An alternative interpretation is that public health concerns are an affectation and the Lancet is opportunistically using public health as a pretext to express its political preferences. That is, the Lancet is using health to play politics rather than politics to promote health. It’s like captioning a picture of a boxer hitting his opponent as “man assaults” instead of “boxing match.” Facts expressed selectively without context is bias even when they pass the fact checker’s fastidious lens. Astute observers will note that my piece is also selective; a superficial and potentially misleading caption of a complex dispute. That I’m a hypocrite for practicing precisely what I’m accusing the Lancet of preaching. Guilty as charged. And my hypocrisy only underscores my point – mixing medicine with politics is bias writ large.

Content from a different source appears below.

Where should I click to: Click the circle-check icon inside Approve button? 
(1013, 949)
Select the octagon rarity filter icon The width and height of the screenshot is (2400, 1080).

I can understand why the Lancet weighs in on geopolitical conflicts. Scientific disputes in medicine, such as statins for primary prevention or whether to use the t-test or ANCOVA, aren’t terribly exciting and are unlikely to create heroes quoted by poets and historians. Lancet wishes to be genuinely impactful, not just impact factor impactful. But what doctors think about a conflict is seldom more insightful, and arguably less interesting, than what taxi drivers think. It’s possible that neither Imran Khan nor Narendra Modi has even heard of the Lancet, let alone read it.
If the Lancet wants to prevent a nuclear war between India and Pakistan, the ultimate public health triumph of preventive medicine, silence might be the better strategy. Lancet won’t be as consequential to public health with this editorial as it was with the forgettable vaccination-autism case report. However, the editorial won’t be entirely innocuous. It has caused Indian and Pakistani doctors to argue on social media about Kashmir, which is ironic for the journal. The Lancet exudes an anti-imperialistic moral compass and eschews Britain’s colonial past. But it has done exactly what the Brits did in India for over two hundred years – it has divided brown people.
Anti-imperialism, dear Lancet, begins at home.
In hospitals in Britain, U.S., and Canada, doctors of Indian and Pakistani origin rub shoulders daily. They’re often separated only by a degree from the conflict. It isn’t uncommon for a team to have a doctor from Pakistan and a doctor from India, both of whom have relatives in the respective armies facing each other at the border. My senior resident during my internship was a Kashmiri Muslim. I asked him which part of the subcontinent he hailed from. With a cheeky grin on his face, he said, “it depends on your perspective – we call it “Azad” (independent) Kashmir. You call it, “Pakistan occupied Kashmir!”
At that time, India and Pakistan were fighting each other in Kargil. Not once did this Kashmiri doctor bring up the war in our conversations. The war was relevant to him, but irrelevant to us. His family faced shellfire from the troops whose welfare I prayed for. But we were on the same side in the hospital. A truly transcendental profession doesn’t abolish our differences but unites us despite our differences. Medicine unites Indian and Pakistani doctors. Mixing medicine and politics undoes the teamwork. The editorial in the world’s third most prestigious medical journal diminishes medicine’s transcendentalism.